Subset with finite complement

In mathematics, a cofinite subset of a set $X$ is a subset $A$ whose complement in $X$ is a finite set. In other words, $A$ contains all but finitely many elements of $X.$ If the complement is not finite, but is countable, then one says the set is cocountable.

These arise naturally when generalizing structures on finite sets to infinite sets, particularly on infinite products, as in the product topology or direct sum.

This use of the prefix "co" to describe a property possessed by a set's complement is consistent with its use in other terms such as "comeagre set".

==Boolean algebras==

The set of all subsets of $X$ that are either finite or cofinite forms a Boolean algebra, which means that it is closed under the operations of union, intersection, and complementation. This Boolean algebra is the finite–cofinite algebra on $X.$

In the other direction, a Boolean algebra $A$ has a unique non-principal ultrafilter (that is, a maximal filter not generated by a single element of the algebra) if and only if there exists an infinite set $X$ such that $A$ is isomorphic to the finite–cofinite algebra on $X.$ In this case, the non-principal ultrafilter is the set of all cofinite subsets of $X$.

==Cofinite topology==

The cofinite topology or the finite complement topology is a topology that can be defined on every set $X.$ It has precisely the empty set and all cofinite subsets of $X$ as open sets. As a consequence, in the cofinite topology, the only closed subsets are finite sets, or the whole of $X.$ For this reason, the cofinite topology is also known as the finite-closed topology. Symbolically, one writes the topology as
$$\mathcal{T} = \{A \subseteq X : A = \varnothing \mbox{ or } X \setminus A \mbox{ is finite} \}.$$

This topology occurs naturally in the context of the Zariski topology. Since polynomials in one variable over a field $K$ are zero on finite sets, or the whole of $K,$ the Zariski topology on $K$ (considered as affine line) is the cofinite topology. The same is true for any irreducible algebraic curve; it is not true, for example, for $XY = 0$ in the plane.

===Properties===

- Subspaces: Every subspace topology of the cofinite topology is also a cofinite topology.
- Compactness: Since every open set contains all but finitely many points of $X,$ the space $X$ is compact and sequentially compact.
- Separation: The cofinite topology is the coarsest topology satisfying the T_{1} axiom; that is, it is the smallest topology for which every singleton set is closed. In fact, an arbitrary topology on $X$ satisfies the T_{1} axiom if and only if it contains the cofinite topology. If $X$ is finite then the cofinite topology is simply the discrete topology. If $X$ is not finite then this topology is not Hausdorff (T_{2}), regular or normal because no two nonempty open sets are disjoint (that is, it is hyperconnected).

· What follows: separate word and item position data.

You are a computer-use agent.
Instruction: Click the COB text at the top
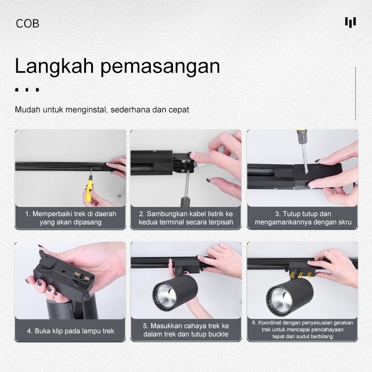(27, 24)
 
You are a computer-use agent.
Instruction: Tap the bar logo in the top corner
(351, 22)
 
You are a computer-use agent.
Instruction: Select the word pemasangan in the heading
(160, 67)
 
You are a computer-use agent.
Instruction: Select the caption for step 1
(71, 218)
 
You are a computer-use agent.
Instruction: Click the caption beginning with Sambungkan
(186, 218)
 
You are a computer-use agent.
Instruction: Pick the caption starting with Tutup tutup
(303, 218)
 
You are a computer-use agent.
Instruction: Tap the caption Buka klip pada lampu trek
(71, 331)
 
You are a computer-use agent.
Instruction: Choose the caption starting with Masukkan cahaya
(186, 330)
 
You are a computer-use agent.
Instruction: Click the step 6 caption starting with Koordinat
(303, 330)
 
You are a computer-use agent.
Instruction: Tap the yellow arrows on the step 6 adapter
(301, 275)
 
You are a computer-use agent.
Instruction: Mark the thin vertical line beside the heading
(355, 93)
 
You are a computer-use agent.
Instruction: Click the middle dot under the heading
(27, 90)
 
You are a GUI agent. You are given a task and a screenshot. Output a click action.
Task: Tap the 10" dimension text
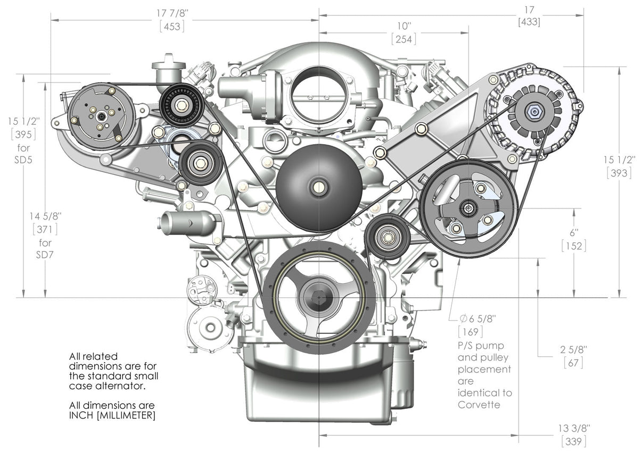pos(404,26)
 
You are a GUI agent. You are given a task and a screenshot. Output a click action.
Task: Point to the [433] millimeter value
pos(529,22)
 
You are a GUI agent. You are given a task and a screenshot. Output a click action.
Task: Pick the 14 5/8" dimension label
pos(46,216)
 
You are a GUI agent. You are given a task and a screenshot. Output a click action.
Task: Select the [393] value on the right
pos(619,173)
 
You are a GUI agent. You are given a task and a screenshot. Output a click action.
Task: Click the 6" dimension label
pos(573,233)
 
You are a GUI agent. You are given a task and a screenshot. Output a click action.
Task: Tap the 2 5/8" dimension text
pos(573,350)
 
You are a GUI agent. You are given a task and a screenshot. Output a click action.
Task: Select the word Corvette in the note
pos(480,405)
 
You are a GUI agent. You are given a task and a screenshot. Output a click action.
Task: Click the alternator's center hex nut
pos(533,111)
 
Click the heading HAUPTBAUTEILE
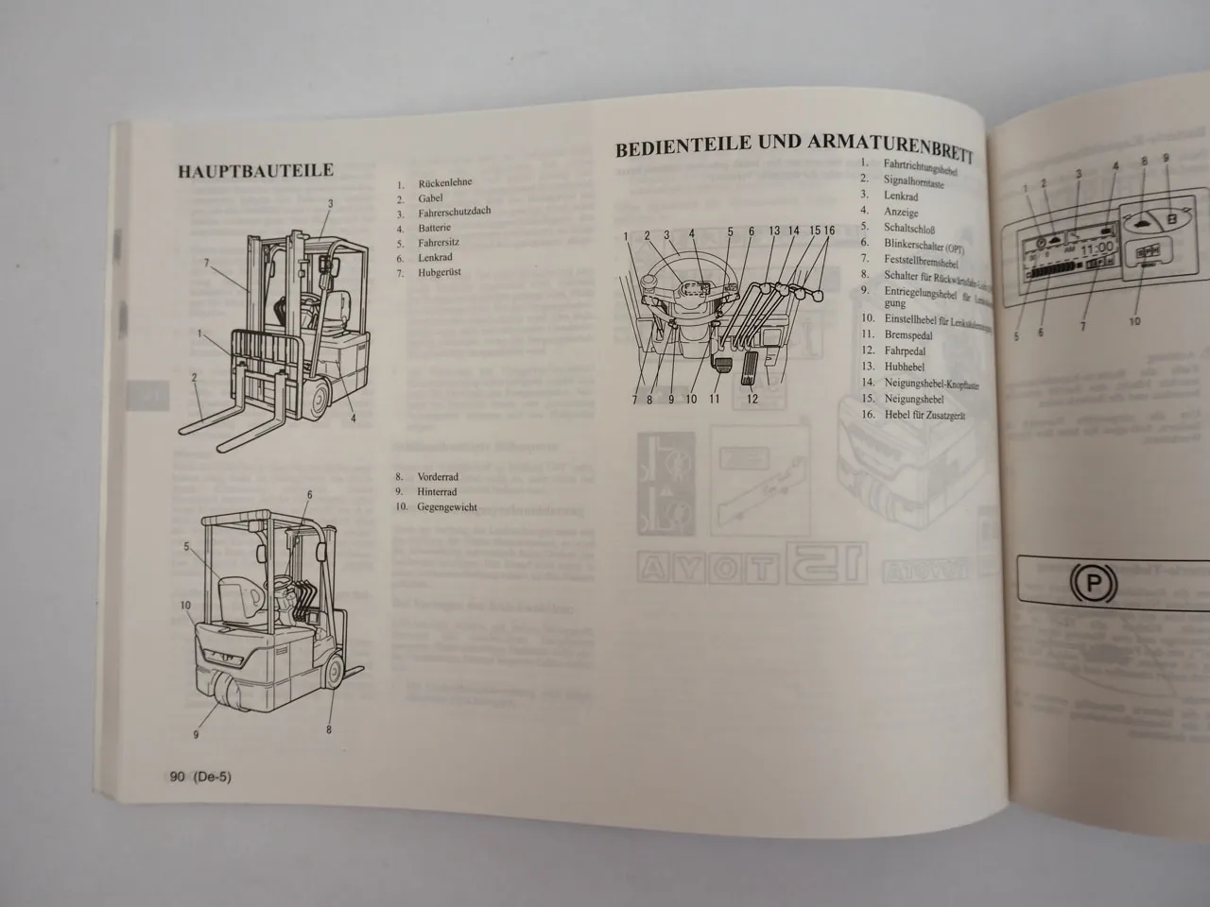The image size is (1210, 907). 254,172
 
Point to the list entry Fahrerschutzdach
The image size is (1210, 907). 454,214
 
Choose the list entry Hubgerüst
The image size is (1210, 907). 441,273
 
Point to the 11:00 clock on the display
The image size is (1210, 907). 1098,248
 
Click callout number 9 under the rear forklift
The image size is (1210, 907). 196,734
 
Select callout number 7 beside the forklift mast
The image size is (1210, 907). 207,263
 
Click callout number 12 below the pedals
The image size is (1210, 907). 752,399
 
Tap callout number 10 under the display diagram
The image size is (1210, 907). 1134,321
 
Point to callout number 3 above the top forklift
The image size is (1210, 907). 330,203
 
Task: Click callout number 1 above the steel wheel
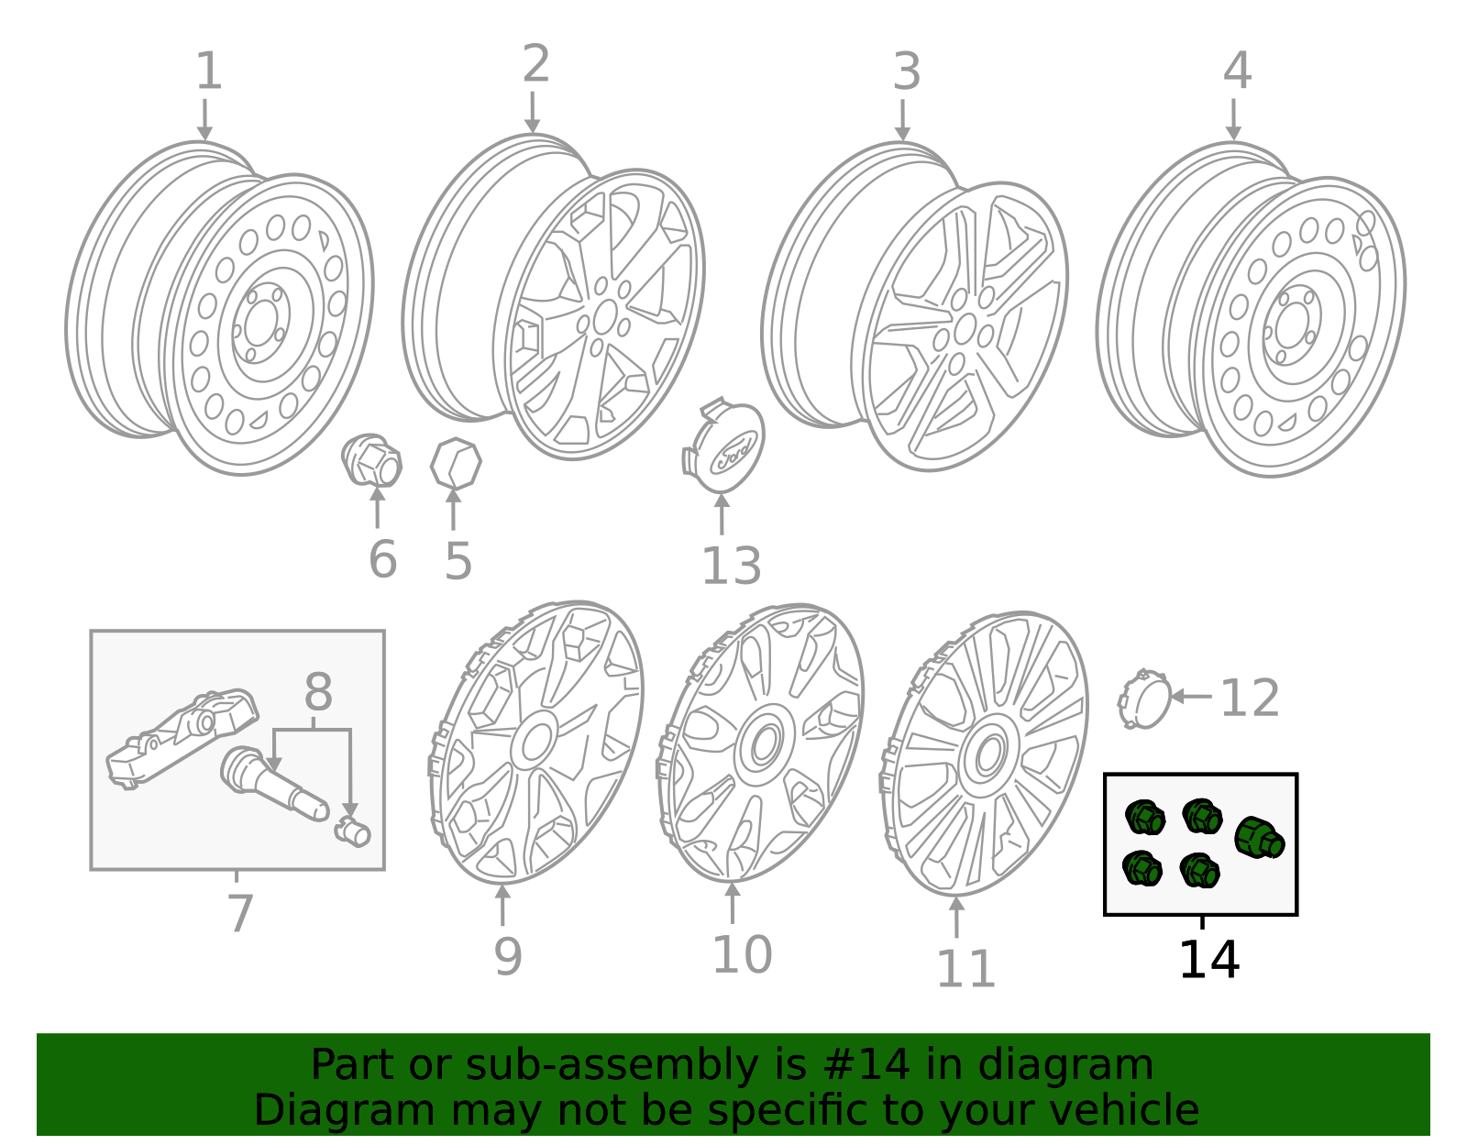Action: pyautogui.click(x=209, y=71)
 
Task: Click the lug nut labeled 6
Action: pyautogui.click(x=371, y=460)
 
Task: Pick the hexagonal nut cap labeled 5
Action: pyautogui.click(x=456, y=464)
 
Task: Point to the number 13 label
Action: pyautogui.click(x=731, y=566)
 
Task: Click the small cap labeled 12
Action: pyautogui.click(x=1144, y=699)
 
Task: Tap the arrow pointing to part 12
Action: pyautogui.click(x=1190, y=697)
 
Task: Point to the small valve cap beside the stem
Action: pyautogui.click(x=353, y=831)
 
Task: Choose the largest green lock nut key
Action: pyautogui.click(x=1259, y=837)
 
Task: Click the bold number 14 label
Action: pyautogui.click(x=1208, y=960)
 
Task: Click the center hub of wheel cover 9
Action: pyautogui.click(x=535, y=741)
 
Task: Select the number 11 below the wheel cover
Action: pyautogui.click(x=965, y=969)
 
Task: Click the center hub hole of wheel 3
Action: pyautogui.click(x=964, y=328)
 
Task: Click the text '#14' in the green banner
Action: pyautogui.click(x=866, y=1065)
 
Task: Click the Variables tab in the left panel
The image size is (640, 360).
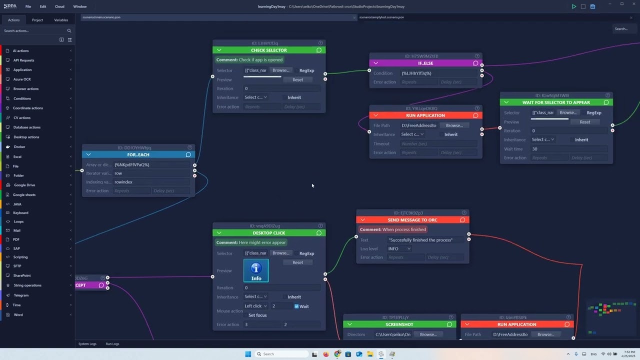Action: coord(61,20)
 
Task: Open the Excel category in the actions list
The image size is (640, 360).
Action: coord(17,156)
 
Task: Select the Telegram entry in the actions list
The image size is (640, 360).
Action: coord(21,295)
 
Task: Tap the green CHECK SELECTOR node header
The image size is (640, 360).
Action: coord(268,50)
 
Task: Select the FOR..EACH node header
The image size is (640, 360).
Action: coord(138,155)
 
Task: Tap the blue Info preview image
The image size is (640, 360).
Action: coord(256,270)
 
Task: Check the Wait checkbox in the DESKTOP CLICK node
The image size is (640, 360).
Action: coord(296,306)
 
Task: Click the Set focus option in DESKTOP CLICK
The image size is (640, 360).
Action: coord(258,316)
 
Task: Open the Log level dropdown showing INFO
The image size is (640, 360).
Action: coord(400,248)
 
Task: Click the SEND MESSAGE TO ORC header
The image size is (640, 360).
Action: coord(412,220)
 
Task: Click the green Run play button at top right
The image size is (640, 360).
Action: coord(574,6)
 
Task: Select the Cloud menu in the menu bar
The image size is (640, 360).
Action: coord(60,6)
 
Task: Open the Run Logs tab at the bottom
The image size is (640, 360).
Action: coord(112,344)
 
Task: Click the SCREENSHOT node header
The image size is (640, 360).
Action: coord(399,324)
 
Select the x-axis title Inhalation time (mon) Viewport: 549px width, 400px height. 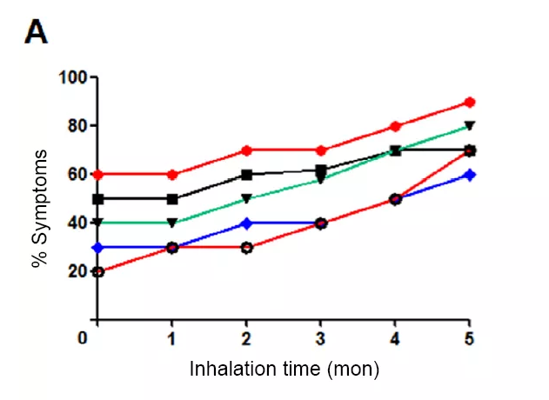[285, 369]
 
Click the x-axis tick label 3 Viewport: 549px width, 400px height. [321, 337]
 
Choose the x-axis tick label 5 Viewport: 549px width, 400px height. [469, 337]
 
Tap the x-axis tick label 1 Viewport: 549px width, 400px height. [172, 337]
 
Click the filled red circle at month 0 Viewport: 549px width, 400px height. [98, 175]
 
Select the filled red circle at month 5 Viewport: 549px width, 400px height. [470, 102]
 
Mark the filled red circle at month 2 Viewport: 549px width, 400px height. [247, 150]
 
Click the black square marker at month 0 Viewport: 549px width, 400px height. [98, 199]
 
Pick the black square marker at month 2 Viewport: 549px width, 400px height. [247, 175]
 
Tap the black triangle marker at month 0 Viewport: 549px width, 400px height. [98, 223]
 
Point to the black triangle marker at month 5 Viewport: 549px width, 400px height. [470, 126]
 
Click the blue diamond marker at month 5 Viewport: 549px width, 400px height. [470, 175]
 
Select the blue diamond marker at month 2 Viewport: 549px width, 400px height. [247, 223]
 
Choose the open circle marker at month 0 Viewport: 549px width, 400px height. [98, 272]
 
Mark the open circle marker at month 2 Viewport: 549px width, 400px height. [247, 248]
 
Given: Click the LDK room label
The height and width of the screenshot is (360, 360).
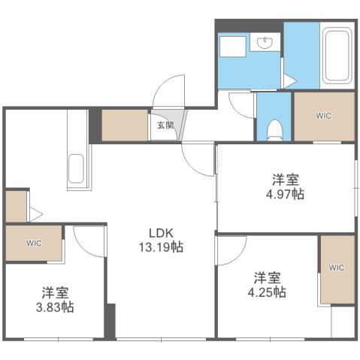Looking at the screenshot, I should pos(160,232).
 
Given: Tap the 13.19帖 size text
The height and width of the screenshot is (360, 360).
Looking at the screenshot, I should pos(160,246).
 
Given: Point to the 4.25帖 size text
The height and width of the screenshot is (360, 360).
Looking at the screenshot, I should pos(268,292).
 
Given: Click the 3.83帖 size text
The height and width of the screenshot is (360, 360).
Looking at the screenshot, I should pos(57,307).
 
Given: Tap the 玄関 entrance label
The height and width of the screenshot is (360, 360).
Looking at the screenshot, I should pos(165,126).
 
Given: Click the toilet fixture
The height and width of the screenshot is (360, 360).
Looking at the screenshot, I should pos(274,128).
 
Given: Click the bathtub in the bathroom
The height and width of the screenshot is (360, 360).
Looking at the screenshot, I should pos(337,56).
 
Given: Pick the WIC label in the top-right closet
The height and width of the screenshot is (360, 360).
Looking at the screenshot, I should pos(323,116).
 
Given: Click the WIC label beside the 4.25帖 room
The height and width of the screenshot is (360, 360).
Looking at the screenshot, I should pos(336,268).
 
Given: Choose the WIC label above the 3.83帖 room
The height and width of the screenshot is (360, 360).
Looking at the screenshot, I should pos(34,244).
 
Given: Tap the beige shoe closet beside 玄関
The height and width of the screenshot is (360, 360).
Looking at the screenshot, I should pos(125,126).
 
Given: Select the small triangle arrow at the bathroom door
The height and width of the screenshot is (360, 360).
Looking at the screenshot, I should pos(289,80).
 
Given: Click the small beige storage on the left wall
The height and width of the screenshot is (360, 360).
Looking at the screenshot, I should pos(15,207).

===Double-pointed cofinite topology===

The double-pointed cofinite topology is the cofinite topology with every point doubled; that is, it is the topological product of the cofinite topology with the indiscrete topology on a two-element set. It is not T_{0} or T_{1}, since the points of each doublet are topologically indistinguishable. It is, however, R_{0} since topologically distinguishable points are separated. The space is compact as the product of two compact spaces; alternatively, it is compact because each nonempty open set contains all but finitely many points.

For an example of the countable double-pointed cofinite topology, the set $\Z$ of integers can be given a topology such that every even number $2n$ is topologically indistinguishable from the following odd number $2n+1$. The closed sets are the unions of finitely many pairs $2n,2n+1,$ or the whole set. The open sets are the complements of the closed sets; namely, each open set consists of all but a finite number of pairs $2n,2n+1,$ or is the empty set.

==Other examples==

===Product topology===
The product topology on a product of topological spaces $\prod X_i$ has basis $\prod U_i$ where $U_i \subseteq X_i$ is open, and cofinitely many $U_i = X_i.$

The analog without requiring that cofinitely many factors are the whole space is the box topology.

===Direct sum===
The elements of the direct sum of modules $\bigoplus M_i$ are sequences $\alpha_i \in M_i$ where cofinitely many $\alpha_i = 0.$

The analog without requiring that cofinitely many summands are zero is the direct product.